> No, you couldn't because it's not GPL. It's a license that is nearly identical to the GPL, but slightly different.
Then they actually are not allowed to call it the "GNU General Public License" (or in fact, they are not allowed to modify the license terms). It's the first condition in the license text of the GPL, I'm surprised their lawyers didn't notice that little chestnut.
Given that their exception explicitly contains the quote
"Linking FreeRTOS with other modules is making a combined work based on FreeRTOS.
Thus, the terms and conditions of the GNU General Public License V2 cover the
whole combination.", I feel like they've not got much leg to stand on with that claim.
Hmmm. I'm not sure what the FSF's opinion on it would be. Since they don't call it the GPL (I must've skipped over that part) then they might be in the clear -- though they're still modifying the license text by prepending restrictions to it that make the rest of the license text contradictory.
I'm very glad to have found this discussion, as I have concerns (as expressed above) with FreeRTOS for some time. I would be really interested what FSF would say too. cyphar, emmelaich, slavik81, et al. - would anyone of you be interested enough in this case to actually try to follow with FSF/related parties? Please reply here if you're interested, or feel free to get in touch at pfalcon-at-users.sourceforge.net.
Thanks for response cyphar, and thanks for taking an action. And glad to hear RMS reads email and even replies, I'd think one would need to chase FSF's legal advisers to bring up this matter.
I think that added restriction actually makes it GPL incompatible, and disqualifies it from being an actual open source license.
I can't see any way that this license could be considered Open Source by the Open Source Definition[1], as that benchmarking clause is almost certainly going to trip over the "no field of use restrictions" bit.
I guess it depends on how you interpret this clause:
> Linking FreeRTOS with other modules is making a combined work based on FreeRTOS. Thus, the terms and conditions of the GNU General Public License V2 cover the whole combination.
Does this mean the combination (which could be a trivial combination) can be licensed under the pure GPLv2, or is it just an explanation of the consequences of "combined work", and "the terms and conditions of the GNU General Public License V2" is actually intended to mean the modified version thereof?

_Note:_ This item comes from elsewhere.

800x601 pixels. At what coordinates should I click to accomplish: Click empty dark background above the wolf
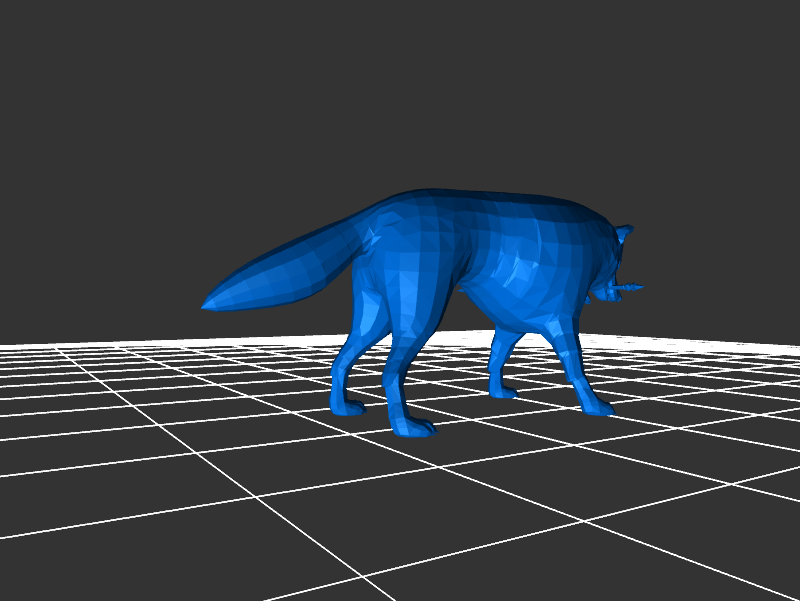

That's a good point. I would think they meant with the exception, because their first sentence is very clear:
> Any FreeRTOS source code, whether modified or in it's original release form,
or whether in whole or in part, can only be distributed by you under the terms
of the GNU General Public License plus this exception.
The "thus" in your quote also seems to imply it's a clarification of the consequences of previous rules, not a new rule itself. But, IANAL.
I think that added restriction actually makes it GPL incompatible, and disqualifies it from being an actual open source license.